For an input `sample.vcf.gz`, SvPhaser produces:

### Primary: `sample_phased.csv`

A tabular summary with per-SV analysis, including:

* **Metadata**: `chrom`, `pos`, `id`, `end`, `svtype` (DEL/INS/INV/BND/DUP)
* **Evidence counts**: `hp1`, `hp2`, `nohp` (haplotype-tagged and untagged supporting reads)
* **Totals**: `tagged_total` (HP1+HP2), `support_total` (HP1+HP2+NOHP)
* **Decision metrics**:
  - `delta` — haplotype imbalance (max/tagged_total)
  - `equal_delta` — absolute difference (|HP1-HP2|/tagged_total)
  - `tag_frac` — fraction of support that is HP-tagged
* **Final calls**:
  - `gt` — phased genotype (`1|0`, `0|1`, `1|1`, or `./.`)
  - `gq` — Phred-scaled genotype quality (0–99)
  - `gq_label` — optional binned confidence level (e.g., "High", "Moderate")
  - `reason` — explanation code (e.g., "MinSupport", "Tie", "LowTagged")

### Secondary: `sample_phased.vcf`

Interoperability output with:

* **FORMAT fields**: `GT` (phased), `GQ` (quality)
* **INFO annotations** (when `--svp-info` enabled):
  - `SVP_HP1`, `SVP_HP2`, `SVP_NOHP` — read counts
  - `SVP_TAGFRAC` — fraction tagged
  - `SVP_DELTA` — haplotype imbalance
  - `SVP_GQBIN` — confidence level label

The CSV is the **primary artifact for analysis**; the VCF is for compatibility and downstream tools.

---

## Phasing decision logic (quick reference)

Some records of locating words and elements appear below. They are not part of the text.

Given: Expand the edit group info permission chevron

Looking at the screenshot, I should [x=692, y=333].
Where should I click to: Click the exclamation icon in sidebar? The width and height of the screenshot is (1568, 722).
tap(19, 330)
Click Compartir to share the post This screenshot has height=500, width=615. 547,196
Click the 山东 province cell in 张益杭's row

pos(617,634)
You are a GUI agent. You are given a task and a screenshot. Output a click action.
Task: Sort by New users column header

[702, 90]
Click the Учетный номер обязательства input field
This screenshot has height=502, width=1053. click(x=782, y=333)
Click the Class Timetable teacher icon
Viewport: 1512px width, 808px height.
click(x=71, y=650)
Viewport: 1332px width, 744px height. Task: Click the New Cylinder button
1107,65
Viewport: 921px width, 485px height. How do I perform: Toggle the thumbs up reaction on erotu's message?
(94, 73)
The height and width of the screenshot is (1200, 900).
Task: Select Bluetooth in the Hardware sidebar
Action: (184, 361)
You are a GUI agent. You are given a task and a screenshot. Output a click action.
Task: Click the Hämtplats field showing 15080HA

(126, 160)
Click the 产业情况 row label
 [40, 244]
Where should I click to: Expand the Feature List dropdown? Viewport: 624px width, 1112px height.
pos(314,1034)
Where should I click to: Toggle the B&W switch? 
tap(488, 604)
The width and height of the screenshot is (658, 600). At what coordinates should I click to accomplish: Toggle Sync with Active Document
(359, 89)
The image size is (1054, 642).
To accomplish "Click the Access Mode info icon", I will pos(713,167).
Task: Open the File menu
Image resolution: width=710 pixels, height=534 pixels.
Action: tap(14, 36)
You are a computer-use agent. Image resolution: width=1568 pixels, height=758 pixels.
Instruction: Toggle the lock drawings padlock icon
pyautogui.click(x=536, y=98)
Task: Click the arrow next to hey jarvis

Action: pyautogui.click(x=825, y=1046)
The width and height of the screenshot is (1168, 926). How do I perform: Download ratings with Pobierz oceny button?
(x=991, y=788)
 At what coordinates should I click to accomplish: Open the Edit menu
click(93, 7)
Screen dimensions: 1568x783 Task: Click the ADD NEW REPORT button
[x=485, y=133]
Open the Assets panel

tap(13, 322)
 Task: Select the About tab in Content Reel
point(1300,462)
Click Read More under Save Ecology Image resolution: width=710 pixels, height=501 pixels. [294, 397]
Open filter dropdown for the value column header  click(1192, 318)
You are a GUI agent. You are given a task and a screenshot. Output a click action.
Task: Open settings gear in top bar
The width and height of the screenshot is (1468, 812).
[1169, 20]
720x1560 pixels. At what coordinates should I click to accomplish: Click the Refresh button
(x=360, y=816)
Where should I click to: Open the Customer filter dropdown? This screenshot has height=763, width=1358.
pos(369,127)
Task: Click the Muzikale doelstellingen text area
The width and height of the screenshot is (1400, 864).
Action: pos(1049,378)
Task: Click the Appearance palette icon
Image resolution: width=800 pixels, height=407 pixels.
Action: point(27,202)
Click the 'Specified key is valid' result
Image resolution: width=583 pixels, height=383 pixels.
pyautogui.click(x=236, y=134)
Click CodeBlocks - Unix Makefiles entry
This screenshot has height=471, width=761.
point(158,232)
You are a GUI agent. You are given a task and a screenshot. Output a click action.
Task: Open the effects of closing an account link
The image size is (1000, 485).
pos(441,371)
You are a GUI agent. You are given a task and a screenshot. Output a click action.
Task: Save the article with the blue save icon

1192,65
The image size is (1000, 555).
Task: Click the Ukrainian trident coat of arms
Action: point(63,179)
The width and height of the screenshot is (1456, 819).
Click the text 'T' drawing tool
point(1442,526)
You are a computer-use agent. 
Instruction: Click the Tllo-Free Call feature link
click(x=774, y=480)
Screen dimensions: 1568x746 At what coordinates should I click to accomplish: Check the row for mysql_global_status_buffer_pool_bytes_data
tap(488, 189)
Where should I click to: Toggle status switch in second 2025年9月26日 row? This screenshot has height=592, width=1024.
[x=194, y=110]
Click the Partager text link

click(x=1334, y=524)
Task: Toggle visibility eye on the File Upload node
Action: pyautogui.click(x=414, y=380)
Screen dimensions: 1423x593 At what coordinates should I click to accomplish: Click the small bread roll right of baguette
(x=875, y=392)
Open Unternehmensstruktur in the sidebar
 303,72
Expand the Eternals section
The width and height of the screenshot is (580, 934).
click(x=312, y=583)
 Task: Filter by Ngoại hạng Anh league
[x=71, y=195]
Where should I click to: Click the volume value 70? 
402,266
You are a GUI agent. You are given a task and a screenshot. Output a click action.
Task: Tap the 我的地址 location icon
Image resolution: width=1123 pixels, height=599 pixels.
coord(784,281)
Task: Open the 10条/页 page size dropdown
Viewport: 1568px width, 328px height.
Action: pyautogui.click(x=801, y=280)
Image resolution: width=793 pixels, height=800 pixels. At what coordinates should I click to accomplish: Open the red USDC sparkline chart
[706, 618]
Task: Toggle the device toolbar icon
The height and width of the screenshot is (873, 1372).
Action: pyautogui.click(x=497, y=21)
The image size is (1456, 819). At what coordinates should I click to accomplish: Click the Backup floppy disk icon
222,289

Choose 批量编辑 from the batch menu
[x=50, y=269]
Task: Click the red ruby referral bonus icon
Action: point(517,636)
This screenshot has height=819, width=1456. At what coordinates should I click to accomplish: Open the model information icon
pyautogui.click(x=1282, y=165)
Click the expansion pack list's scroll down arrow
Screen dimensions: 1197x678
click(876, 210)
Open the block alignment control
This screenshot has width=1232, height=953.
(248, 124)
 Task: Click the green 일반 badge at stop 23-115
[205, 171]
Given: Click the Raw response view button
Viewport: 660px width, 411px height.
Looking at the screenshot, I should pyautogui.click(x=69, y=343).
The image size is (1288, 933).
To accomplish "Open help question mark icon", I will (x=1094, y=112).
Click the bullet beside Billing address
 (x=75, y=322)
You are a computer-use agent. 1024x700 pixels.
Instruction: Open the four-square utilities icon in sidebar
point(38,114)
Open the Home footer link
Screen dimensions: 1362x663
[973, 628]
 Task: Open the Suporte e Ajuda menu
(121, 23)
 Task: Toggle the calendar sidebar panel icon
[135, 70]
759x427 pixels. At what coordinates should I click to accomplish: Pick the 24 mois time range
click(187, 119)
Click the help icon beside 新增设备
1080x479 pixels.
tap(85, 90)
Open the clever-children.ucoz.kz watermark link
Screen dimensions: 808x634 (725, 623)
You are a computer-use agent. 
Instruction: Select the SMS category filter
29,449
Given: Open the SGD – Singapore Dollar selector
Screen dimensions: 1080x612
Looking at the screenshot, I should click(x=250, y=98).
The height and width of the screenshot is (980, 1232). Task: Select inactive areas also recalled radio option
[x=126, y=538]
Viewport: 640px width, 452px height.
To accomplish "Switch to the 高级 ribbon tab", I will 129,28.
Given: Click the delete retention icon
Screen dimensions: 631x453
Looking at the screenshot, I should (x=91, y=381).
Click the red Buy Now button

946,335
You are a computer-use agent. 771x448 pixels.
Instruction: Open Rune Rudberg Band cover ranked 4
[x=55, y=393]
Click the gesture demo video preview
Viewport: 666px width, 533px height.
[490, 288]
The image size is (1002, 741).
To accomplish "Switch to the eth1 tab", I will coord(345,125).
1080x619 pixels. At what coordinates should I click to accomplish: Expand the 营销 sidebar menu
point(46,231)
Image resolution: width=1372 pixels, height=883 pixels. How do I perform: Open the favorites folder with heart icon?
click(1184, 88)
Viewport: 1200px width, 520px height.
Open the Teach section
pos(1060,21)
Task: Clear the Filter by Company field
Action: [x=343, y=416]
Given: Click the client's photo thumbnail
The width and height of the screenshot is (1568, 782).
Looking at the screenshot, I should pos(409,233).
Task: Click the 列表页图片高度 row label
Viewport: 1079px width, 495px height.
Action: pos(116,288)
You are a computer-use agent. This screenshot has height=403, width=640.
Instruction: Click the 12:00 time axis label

For each SV, SvPhaser counts reads by haplotype tag (HP=1, HP=2, or missing) and applies a **deterministic decision tree**:

1. **Minimum support gate**: If `support_total (HP1+HP2+NOHP) < min_support` → emit `./.` and drop SV
2. **Tagged support gate**: If `tagged_total (HP1+HP2) < min_tagged_support` → emit `./.`
3. **Tie detection**: If `|HP1 - HP2| / tagged_total ≤ equal_delta`
   - If `tie_to_hom_alt=True` and both HP1 > 0 and HP2 > 0 → emit `1|1` (both haplotypes carry)
   - Else → emit `./.` (ambiguous)
4. **Strong majority**: If `max(HP1, HP2) / tagged_total ≥ major_delta`
   - If HP1 > HP2 → emit `1|0` (ALT on haplotype 1)
   - If HP2 > HP1 → emit `0|1` (ALT on haplotype 2)
5. **Else**: → emit `./.` (weak or no signal)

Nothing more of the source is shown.